Saved entries
------------------------------------

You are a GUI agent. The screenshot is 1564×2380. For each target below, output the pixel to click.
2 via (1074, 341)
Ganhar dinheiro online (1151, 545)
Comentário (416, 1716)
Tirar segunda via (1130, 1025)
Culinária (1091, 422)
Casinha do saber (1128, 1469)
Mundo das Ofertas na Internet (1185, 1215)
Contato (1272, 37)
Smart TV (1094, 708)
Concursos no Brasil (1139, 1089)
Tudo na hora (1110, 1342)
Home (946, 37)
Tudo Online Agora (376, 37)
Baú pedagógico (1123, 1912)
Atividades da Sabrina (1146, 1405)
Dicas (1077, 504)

------------------------------------

The problem>
Only the lines from the beginning of the data above through the line containing "Contato (1272, 37)" should be repeated, exactly as they appear.

Answer to the exercise>
You are a GUI agent. The screenshot is 1564×2380. For each target below, output the pixel to click.
2 via (1074, 341)
Ganhar dinheiro online (1151, 545)
Comentário (416, 1716)
Tirar segunda via (1130, 1025)
Culinária (1091, 422)
Casinha do saber (1128, 1469)
Mundo das Ofertas na Internet (1185, 1215)
Contato (1272, 37)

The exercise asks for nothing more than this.